The Catechism of the Catholic Church’s section on the Anointing of the Sick defines the purpose of the sacrament as “the conferral of a special grace on the Christian experiencing the difficulties inherent in the condition of grave illness or old age.” (Catechism, 1527).
In his Gospel St. Mark (6:12-13) gives us an indication of this sacrament of the sick when he tells us that the apostles, going forth, “preached that men should repent, and they cast out many devils, and anointed with oil many sick people, and healed them.”
However, the classical description which the Bible gives of the sacrament of Anointing of the Sick is found in the Epistle of St. James:
“Is any one among you sick? Let him bring in the presbyters [priests] of the Church, and let them pray over him, anointing him with oil in the name of the Lord. And the prayer of faith will save the sick man, and the Lord will raise him up, and if he be in sins, they shall be forgiven him.” (James 5:14-15)
The Oil of the Sick
The oil used in administering the sacrament of Anointing of the Sick is called Oil of the Sick. It is one of the three Holy oils blessed by the bishop of the diocese at his cathedral on Holy Thursday morning, the other two Holy Oils being Holy Chrism and the Oil of Catechumens, which is used in Baptism.
Oil of the Sick is pure olive oil – nothing being added except the blessing of the bishop. Its appropriateness as part of the outward sign of Anointing of the Sick is evident from the healing and strengthening effects which are characteristic of olive oil.
The essence of the sacrament lies in the actual anointing and the short prayer which accompanies the anointing.
In giving the sacrament, the priest anoints the sick person on the forehead and hands. During this anointing, the priest says: “Through this holy anointing may the Lord in his love and mercy help you with the grace of the Holy Spirit. May the Lord who frees you from sin save you and raise you up.”

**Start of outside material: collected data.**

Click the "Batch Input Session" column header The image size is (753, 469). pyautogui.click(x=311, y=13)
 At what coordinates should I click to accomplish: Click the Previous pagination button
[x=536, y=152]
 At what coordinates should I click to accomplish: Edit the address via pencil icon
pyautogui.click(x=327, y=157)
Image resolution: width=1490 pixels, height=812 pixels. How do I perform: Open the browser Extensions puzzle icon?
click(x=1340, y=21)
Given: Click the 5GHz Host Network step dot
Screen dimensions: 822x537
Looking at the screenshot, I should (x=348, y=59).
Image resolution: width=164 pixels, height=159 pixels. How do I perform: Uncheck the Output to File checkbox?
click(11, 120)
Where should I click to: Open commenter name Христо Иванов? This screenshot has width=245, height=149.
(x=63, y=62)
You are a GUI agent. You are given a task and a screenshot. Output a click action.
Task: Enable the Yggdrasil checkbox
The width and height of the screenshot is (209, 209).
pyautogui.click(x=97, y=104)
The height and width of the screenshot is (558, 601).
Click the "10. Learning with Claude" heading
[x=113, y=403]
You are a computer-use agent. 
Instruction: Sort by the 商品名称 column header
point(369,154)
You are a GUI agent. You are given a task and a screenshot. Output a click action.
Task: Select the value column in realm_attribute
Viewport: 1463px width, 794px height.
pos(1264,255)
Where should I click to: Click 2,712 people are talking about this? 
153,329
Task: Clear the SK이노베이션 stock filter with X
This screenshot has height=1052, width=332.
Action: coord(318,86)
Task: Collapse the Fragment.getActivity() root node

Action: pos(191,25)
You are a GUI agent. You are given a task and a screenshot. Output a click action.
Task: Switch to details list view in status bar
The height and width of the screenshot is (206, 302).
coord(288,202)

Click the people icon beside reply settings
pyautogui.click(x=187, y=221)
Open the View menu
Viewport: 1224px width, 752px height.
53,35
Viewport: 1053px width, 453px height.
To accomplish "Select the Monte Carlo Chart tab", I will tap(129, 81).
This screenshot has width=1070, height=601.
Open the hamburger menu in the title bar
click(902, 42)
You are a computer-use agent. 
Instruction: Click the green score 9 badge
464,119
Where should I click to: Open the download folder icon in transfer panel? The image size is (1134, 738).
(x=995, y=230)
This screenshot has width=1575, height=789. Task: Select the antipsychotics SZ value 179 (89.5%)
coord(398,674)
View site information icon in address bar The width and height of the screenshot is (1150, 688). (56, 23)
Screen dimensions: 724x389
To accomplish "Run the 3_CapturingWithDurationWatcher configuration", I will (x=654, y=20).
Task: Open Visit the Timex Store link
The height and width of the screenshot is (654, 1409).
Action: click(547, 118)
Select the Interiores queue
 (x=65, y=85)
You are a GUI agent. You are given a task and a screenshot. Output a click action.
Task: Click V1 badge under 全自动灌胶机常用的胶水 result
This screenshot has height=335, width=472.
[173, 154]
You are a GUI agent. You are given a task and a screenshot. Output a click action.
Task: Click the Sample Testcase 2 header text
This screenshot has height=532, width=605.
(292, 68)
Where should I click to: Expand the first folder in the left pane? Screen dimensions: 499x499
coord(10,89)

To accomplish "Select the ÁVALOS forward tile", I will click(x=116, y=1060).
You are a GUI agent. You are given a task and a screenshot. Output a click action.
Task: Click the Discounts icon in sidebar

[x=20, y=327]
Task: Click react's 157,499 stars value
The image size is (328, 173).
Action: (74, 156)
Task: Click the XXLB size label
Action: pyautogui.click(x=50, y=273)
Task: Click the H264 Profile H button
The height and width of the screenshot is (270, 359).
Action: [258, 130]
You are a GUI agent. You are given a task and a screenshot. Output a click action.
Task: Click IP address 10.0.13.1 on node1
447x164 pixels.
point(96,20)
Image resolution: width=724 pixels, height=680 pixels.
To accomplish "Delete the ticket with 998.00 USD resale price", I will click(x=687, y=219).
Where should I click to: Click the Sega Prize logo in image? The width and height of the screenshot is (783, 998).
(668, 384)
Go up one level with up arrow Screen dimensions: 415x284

In reality, the Anointing of the Sick is to offer prayers for possible recovery, with the more important intention to give strength to the soul of the sick person. Often, when people are sick, they get discouraged, depressed, angry, annoyed, and afraid. The Church believes that the sacrament offers a special grace to calm the spirit. If physical recovery is God’s will, so be it. If not, then the person needs the grace, strength, and encouragement to bear the illness with dignity.
Administering the sacrament, the priest dips his finger in the oil stock, which often has cotton inside to absorb the oil and keep it from spilling and going bad. He dabs some on his thumb and then anoints the head, saying, “Through this holy anointing may the Lord in his love and mercy help you with the grace of the Holy Spirit.” Then, if possible, he anoints the palms of the person, saying, “May the Lord Who frees you from your sins, save you and raise you up.” If it’s an emergency, such as a patient in the trauma center, the priest can anoint any part of the body that’s available if the doctors and nurses are working on the head and hands of the injured person.
The Sacrament of Anointing of the Sick absolves all sins the person is sorry for but did not previously confess in the Sacrament of Penance. If the person can’t make a confession, the anointing compensates by forgiving sins she would’ve confessed were she able to do so. Because of this aspect of absolving sins, deacons can’t anoint, but priests and bishops can.
The Catholic notion of redemptive suffering, that is, uniting your own suffering with the crucified Jesus gives a person’s unavoidable suffering meaning and purpose. This notion is explicitly and implicitly expressed in the Sacrament of the Anointing of the Sick.
Because many sick and injured people recover nowadays, or at least go into remission, Catholics are able to receive the Sacrament of Anointing of the Sick as many times as needed. The elderly, people with many ailments, and those with a deadly or serious disease, chronic pain and suffering, or recurring illness, can and should be anointed often.